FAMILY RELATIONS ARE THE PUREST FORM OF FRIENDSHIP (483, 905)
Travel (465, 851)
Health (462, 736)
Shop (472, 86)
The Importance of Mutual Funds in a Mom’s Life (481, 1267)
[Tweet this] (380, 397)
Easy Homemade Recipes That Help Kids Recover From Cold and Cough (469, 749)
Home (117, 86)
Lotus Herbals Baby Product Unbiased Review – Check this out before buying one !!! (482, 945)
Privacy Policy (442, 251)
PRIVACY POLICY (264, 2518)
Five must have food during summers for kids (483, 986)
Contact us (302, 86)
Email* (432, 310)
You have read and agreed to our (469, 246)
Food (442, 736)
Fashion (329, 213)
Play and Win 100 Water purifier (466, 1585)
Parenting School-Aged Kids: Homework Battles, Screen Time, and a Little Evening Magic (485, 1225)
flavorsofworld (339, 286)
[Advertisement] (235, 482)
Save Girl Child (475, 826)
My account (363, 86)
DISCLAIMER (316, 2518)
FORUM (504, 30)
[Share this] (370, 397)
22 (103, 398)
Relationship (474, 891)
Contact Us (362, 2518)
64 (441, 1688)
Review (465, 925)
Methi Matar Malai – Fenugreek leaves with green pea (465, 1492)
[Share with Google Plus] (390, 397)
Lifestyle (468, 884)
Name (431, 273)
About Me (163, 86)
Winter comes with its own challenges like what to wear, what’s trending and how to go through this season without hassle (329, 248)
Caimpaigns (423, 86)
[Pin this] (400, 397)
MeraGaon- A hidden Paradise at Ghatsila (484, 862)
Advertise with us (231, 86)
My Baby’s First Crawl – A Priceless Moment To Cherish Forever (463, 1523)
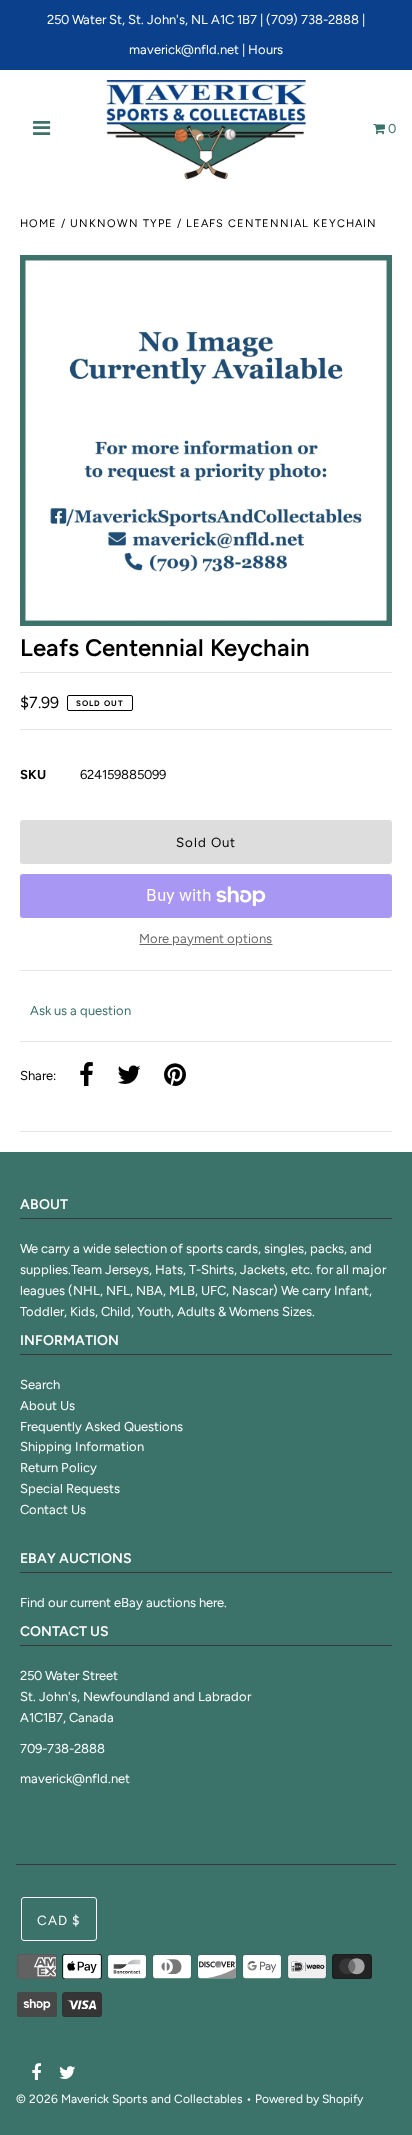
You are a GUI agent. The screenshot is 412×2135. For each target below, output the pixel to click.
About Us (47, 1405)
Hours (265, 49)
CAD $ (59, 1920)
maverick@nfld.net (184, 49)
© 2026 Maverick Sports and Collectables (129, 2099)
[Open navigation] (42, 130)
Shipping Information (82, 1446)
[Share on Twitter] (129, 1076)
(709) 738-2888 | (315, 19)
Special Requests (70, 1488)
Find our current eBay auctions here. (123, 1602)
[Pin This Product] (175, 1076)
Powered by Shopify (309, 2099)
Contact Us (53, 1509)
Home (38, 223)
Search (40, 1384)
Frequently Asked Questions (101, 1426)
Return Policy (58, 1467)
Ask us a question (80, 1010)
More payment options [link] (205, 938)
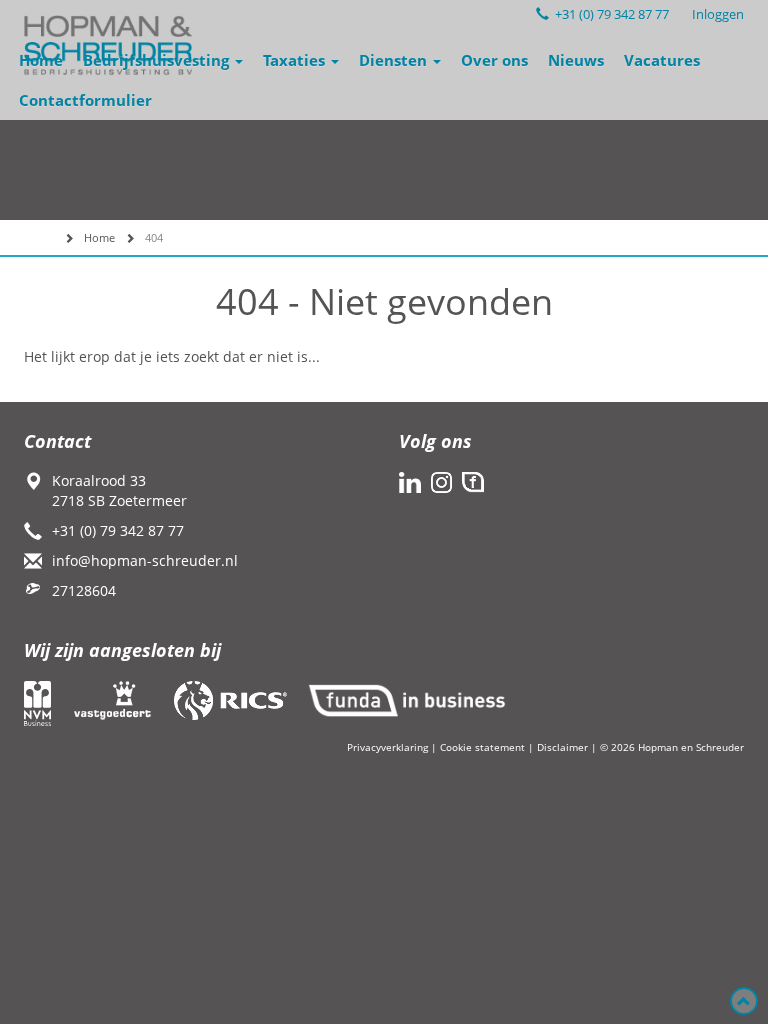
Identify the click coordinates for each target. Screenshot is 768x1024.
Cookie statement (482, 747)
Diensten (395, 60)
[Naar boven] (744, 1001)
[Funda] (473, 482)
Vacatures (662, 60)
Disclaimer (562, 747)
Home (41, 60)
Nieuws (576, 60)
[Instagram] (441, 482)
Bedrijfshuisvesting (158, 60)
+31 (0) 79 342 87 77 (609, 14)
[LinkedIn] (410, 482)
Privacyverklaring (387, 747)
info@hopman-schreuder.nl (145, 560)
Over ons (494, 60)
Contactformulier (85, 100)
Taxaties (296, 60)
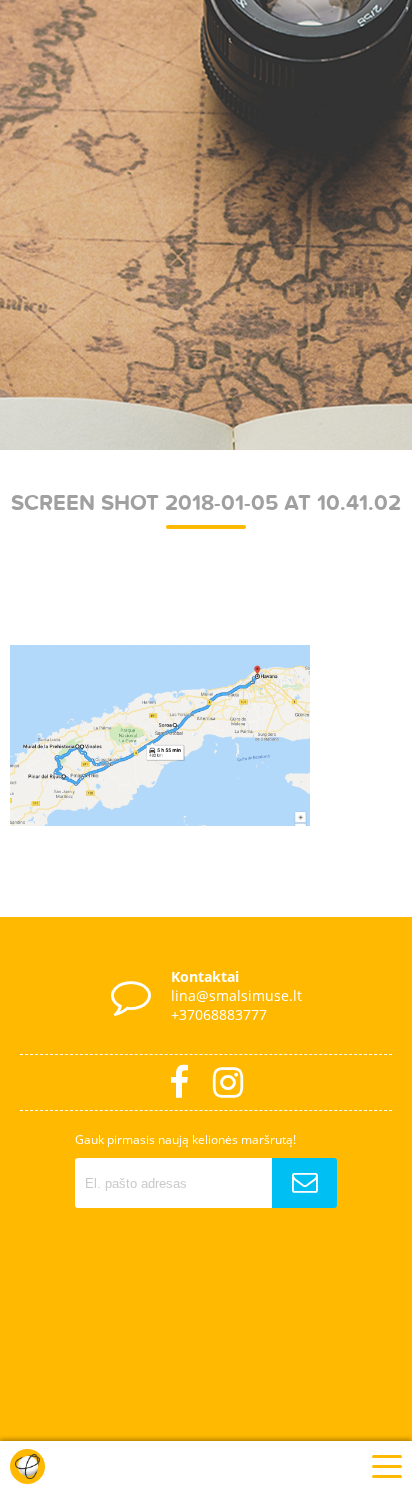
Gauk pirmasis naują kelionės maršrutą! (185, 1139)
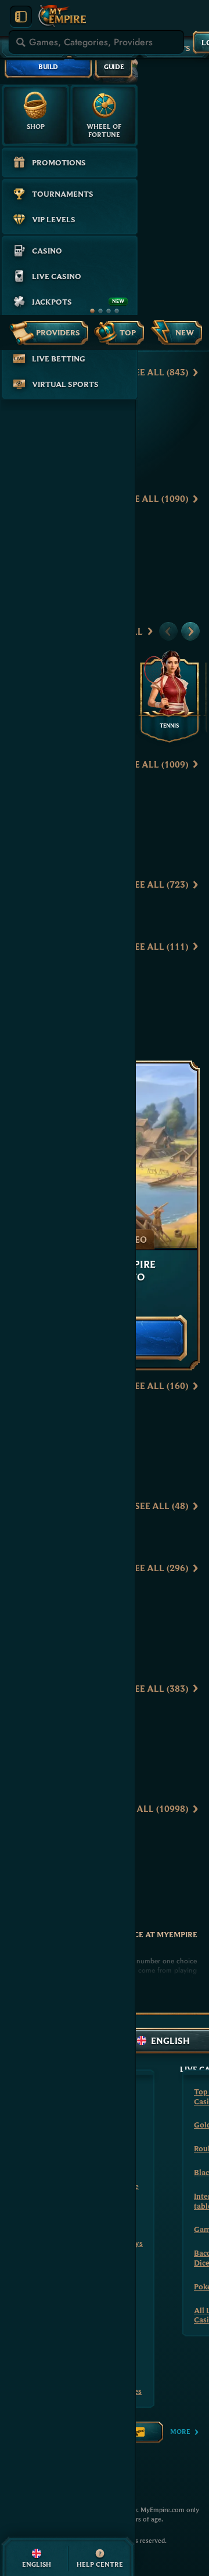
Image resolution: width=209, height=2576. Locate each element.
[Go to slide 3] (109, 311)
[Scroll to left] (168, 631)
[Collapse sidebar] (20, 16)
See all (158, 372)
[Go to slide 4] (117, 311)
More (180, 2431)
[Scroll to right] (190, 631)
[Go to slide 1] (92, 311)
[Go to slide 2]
* * *
Beginning with the first line of the records, write out every line up to and including the one with "maverick@nfld.net (184, 49)", exactly, and omit all pictures.

FAMILY RELATIONS ARE THE PUREST FORM OF FRIENDSHIP (483, 905)
Travel (465, 851)
Health (462, 736)
Shop (472, 86)
The Importance of Mutual Funds in a Mom’s Life (481, 1267)
[Tweet this] (380, 397)
Easy Homemade Recipes That Help Kids Recover From Cold and Cough (469, 749)
Home (117, 86)
Lotus Herbals Baby Product Unbiased Review – Check this out before buying one !!! (482, 945)
Privacy Policy (442, 251)
PRIVACY POLICY (264, 2518)
Five must have food during summers for kids (483, 986)
Contact us (302, 86)
Email* (432, 310)
You have read and agreed to our (469, 246)
Food (442, 736)
Fashion (329, 213)
Play and Win 100 Water purifier (466, 1585)
Parenting School-Aged Kids: Homework Battles, Screen Time, and a Little Evening Magic (485, 1225)
flavorsofworld (339, 286)
[Advertisement] (235, 482)
Save Girl Child (475, 826)
My account (363, 86)
DISCLAIMER (316, 2518)
FORUM (504, 30)
[Share this] (370, 397)
22 (103, 398)
Relationship (474, 891)
Contact Us (362, 2518)
64 (441, 1688)
Review (465, 925)
Methi Matar Malai – Fenugreek leaves with green pea (465, 1492)
[Share with Google Plus] (390, 397)
Lifestyle (468, 884)
Name (431, 273)
About Me (163, 86)
Winter comes with its own challenges like what to wear, what’s trending and how to go through this season without hassle (329, 248)
Caimpaigns (423, 86)
[Pin this] (400, 397)
MeraGaon- A hidden Paradise at Ghatsila (484, 862)
Advertise with us (231, 86)
My Baby’s First Crawl – A Priceless Moment To Cherish Forever (463, 1523)
You are a GUI agent. The screenshot is 412×2135. For each target below, output the pixel to click.
About Us (47, 1405)
Hours (265, 49)
CAD $ (59, 1920)
maverick@nfld.net (184, 49)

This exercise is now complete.